[Stored data entries]

-=-=-

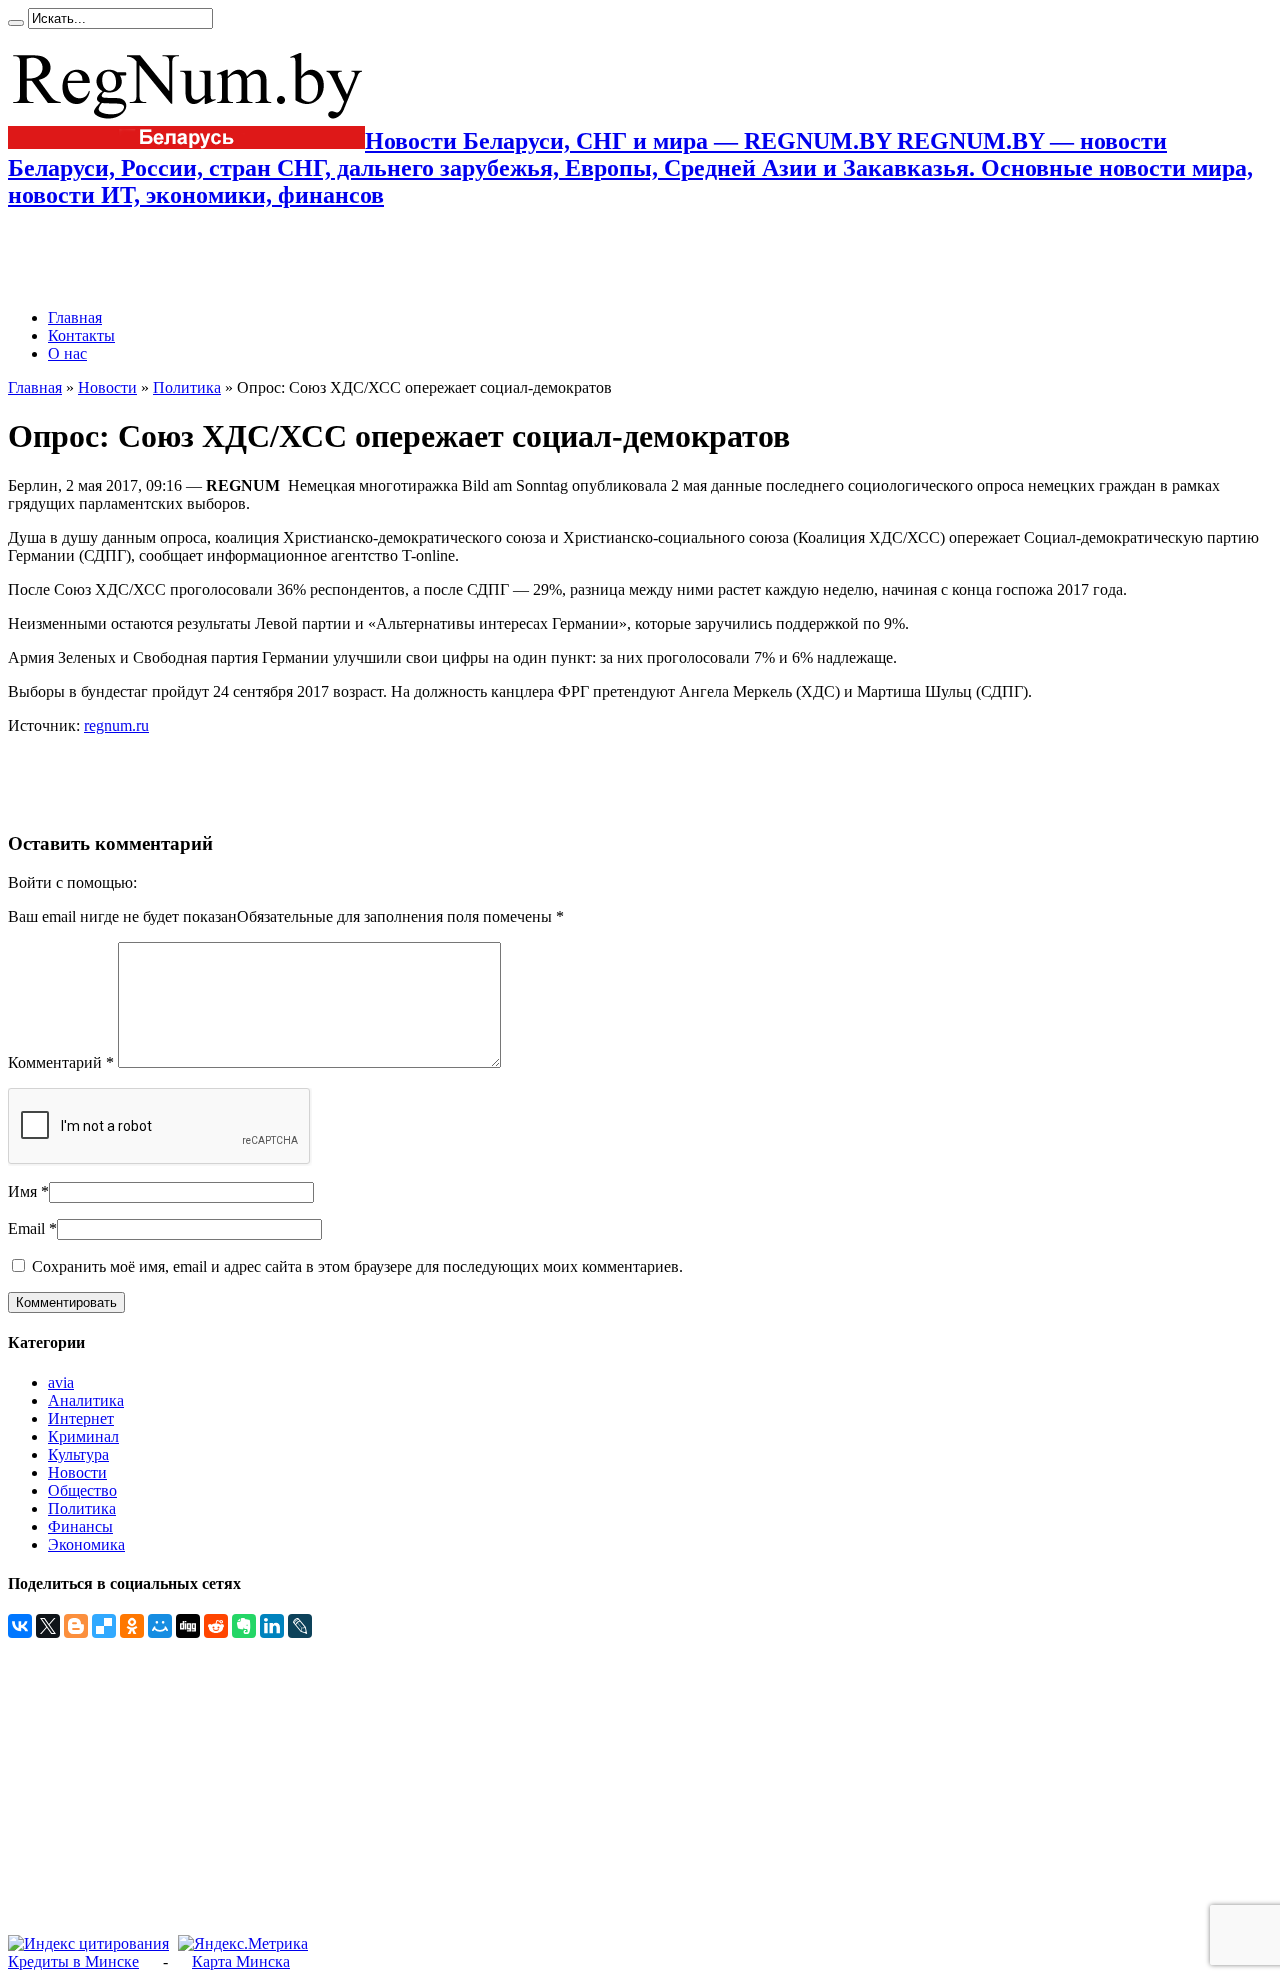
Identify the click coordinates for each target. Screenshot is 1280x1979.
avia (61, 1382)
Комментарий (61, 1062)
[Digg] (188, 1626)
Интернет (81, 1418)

-=-=-

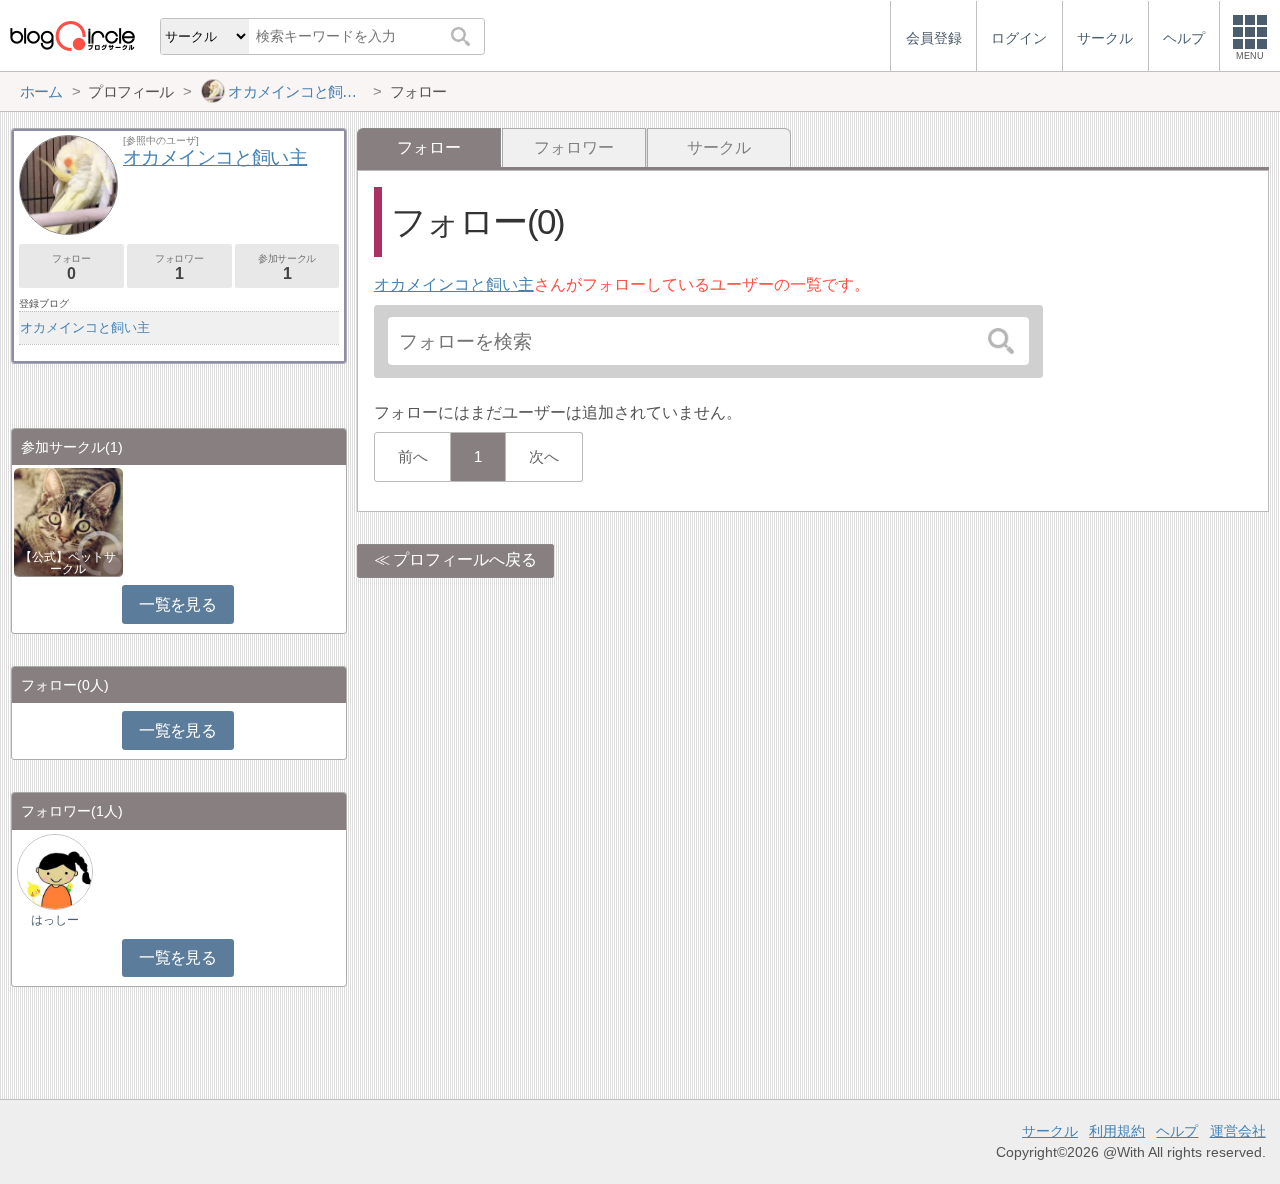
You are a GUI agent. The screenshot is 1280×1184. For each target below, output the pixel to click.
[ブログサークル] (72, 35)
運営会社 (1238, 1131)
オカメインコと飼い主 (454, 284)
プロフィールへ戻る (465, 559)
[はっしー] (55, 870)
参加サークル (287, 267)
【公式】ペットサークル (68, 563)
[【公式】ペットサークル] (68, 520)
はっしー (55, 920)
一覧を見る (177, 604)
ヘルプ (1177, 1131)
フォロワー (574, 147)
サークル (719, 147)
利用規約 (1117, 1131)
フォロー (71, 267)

-=-=-

● Your instructions: Say how many lines in the records include the string "target", giving the figure by itself.

● Answer to this task: 2